Eliminate the main opposition bloc

Last Friday, the electoral tribunal has decided to annul the legal personality of the Citizens for Freedom party (CxL), who led, with an indigenous party and a civil organization, the main opposition electoral alliance, with what was left out in the electoral process.

Nicaraguan President Daniel Ortega (c) and Vice President Rosario Murillo.  EFE / Jorge Torres / Archives
Nicaraguan President Daniel Ortega (c) and Vice President Rosario Murillo. EFE / Jorge Torres / Archives

This decision was criticized by the Office of the United Nations High Commissioner for Human Rights (Oacnudh), who warned that eliminating political parties “does not meet human rights standards and is incompatible with free and fair elections.”

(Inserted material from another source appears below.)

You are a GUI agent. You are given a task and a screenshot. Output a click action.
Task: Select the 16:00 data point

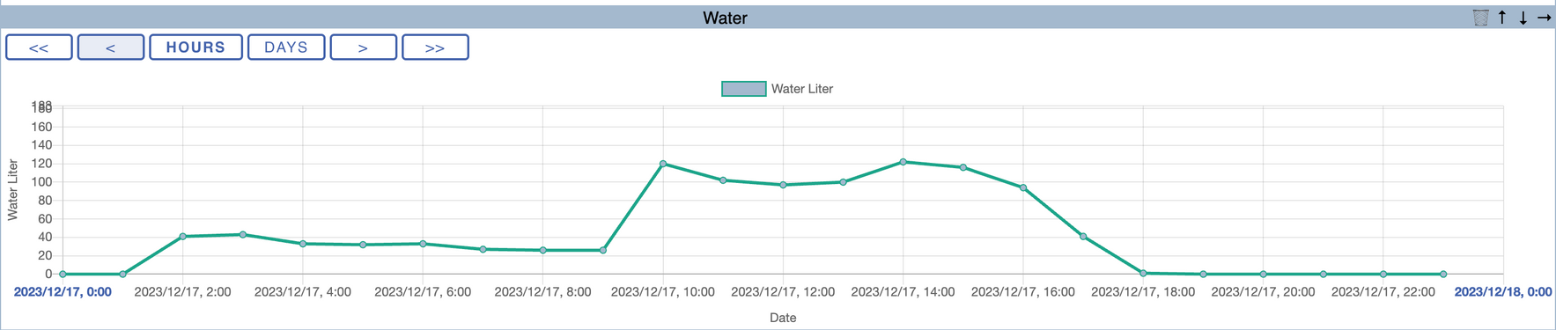coord(1023,187)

The United States has also criticized this decision, which he described as “the regime’s undemocratic and authoritarian” and “as the coup de grace to the prospect of Nicaragua holding free and fair elections this year”.

The US Secretary of State, Antony Blinken, called the measure an “autocratic maneuver” and stressed that it revealed the “desire” of dictator Ortega, and his wife and vice-president, Rosario Murillo, to remain in power “at all costs”.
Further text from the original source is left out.